READING PASSAGE.
┏━━
I’ve been choking for the last 24 hours or so. Having seen six Sundance films over the last day and a half and ten since Saturday morning, I haven’t been able to write much about them. Earlier today I was telling myself to just write whatever comes to mind. The less I have to write about, the easier it is. I can take a slim thread of a feeling or a notion I’ve had in the shower and turn this into four or five graphs, easy. But movies are substantive topics — each one demands some kind of thorough, full-on exploration. And that’s hard when you’re seeing four per day. The only approach that works is to pick one or two aspects of a film that bother me. Once I’ve covered that I can usually add a sum-up response or boilerplate appraisal of some kind. I love Sundance but there’s a part of me that would almost rather be in New York City right now. I love walking around in snowboots as everything grinds to halt. A blizzard in Manhattan and not a snowflake falling here. It’s getting warmer, in fact.

Jesus Wept

You can tell right off the bat that Sam Rockwell will be doing his usual low-key sardonic routine in Jared Hess‘s Don Verdean, a Lionsgate release that pops at Park City’s Eccles theatre on Wednesday, 1.28 at 6:30 pm. The fact that Rockwell plays “a biblical archaeologist propositioned by a church that wants to finance his digs in exchange for creating a museum of sacred relics” tells you that sanctimonious righty Christians are going to take it in the neck. Amy Ryan, Leslie Bibb, Will Forte and the absolutely demonic Danny McBride costar. Hess (Napoleon Dynamite) directed and co-wrote somebody from his family with the first name of “Jerusha.”
┗━━
AVAILABLE DATA.
┏━━
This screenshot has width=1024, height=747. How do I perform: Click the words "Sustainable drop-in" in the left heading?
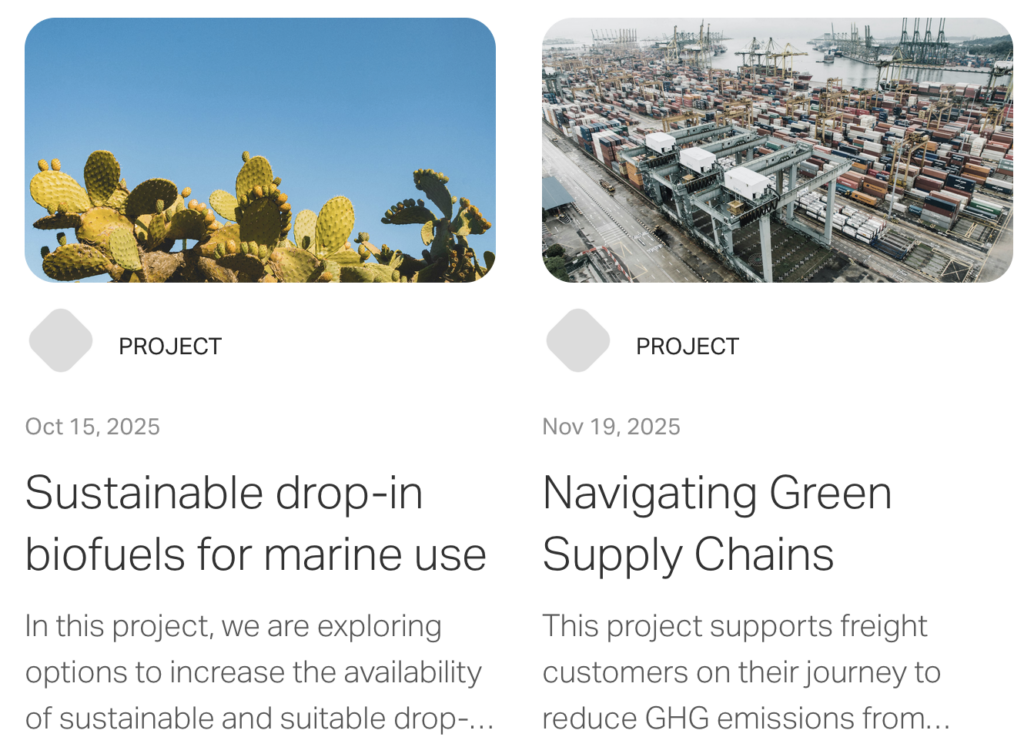point(224,493)
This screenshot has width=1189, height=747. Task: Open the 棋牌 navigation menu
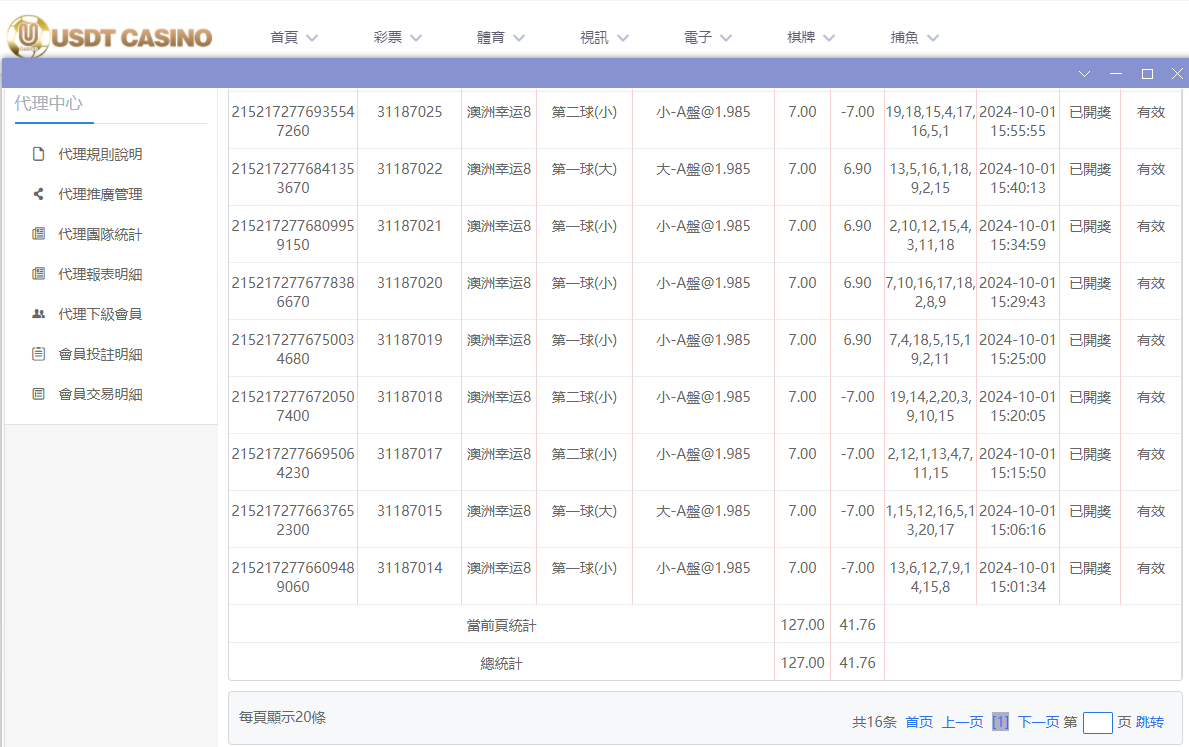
┗━━
JOB 1. Condense the paragraph of the Sundance post that opens "I've been choking for the last 24 hours" into a short bulleted list that keeps its main facts.
JOB 2. According to the Sundance post, where and when does Don Verdean screen?
Rely only on the Sundance post to respond, not on the data.

FINAL RESULT 1.
- The writer has seen six Sundance films in the last day and a half and ten since Saturday morning, and has struggled to write about them.
- Writing is easier with less to cover: a slim thread of a feeling can become four or five paragraphs.
- Movies are substantive and each demands thorough exploration, which is hard when seeing four per day.
- The only approach that works is to pick one or two aspects of a film that bother the writer, then add a sum-up response or boilerplate appraisal.
- Though the writer loves Sundance, part of them would almost rather be in New York City, where there is a blizzard. In Park City no snow is falling, and it is getting warmer.

FINAL RESULT 2. At Park City's Eccles theatre on Wednesday, 1.28 at 6:30 pm.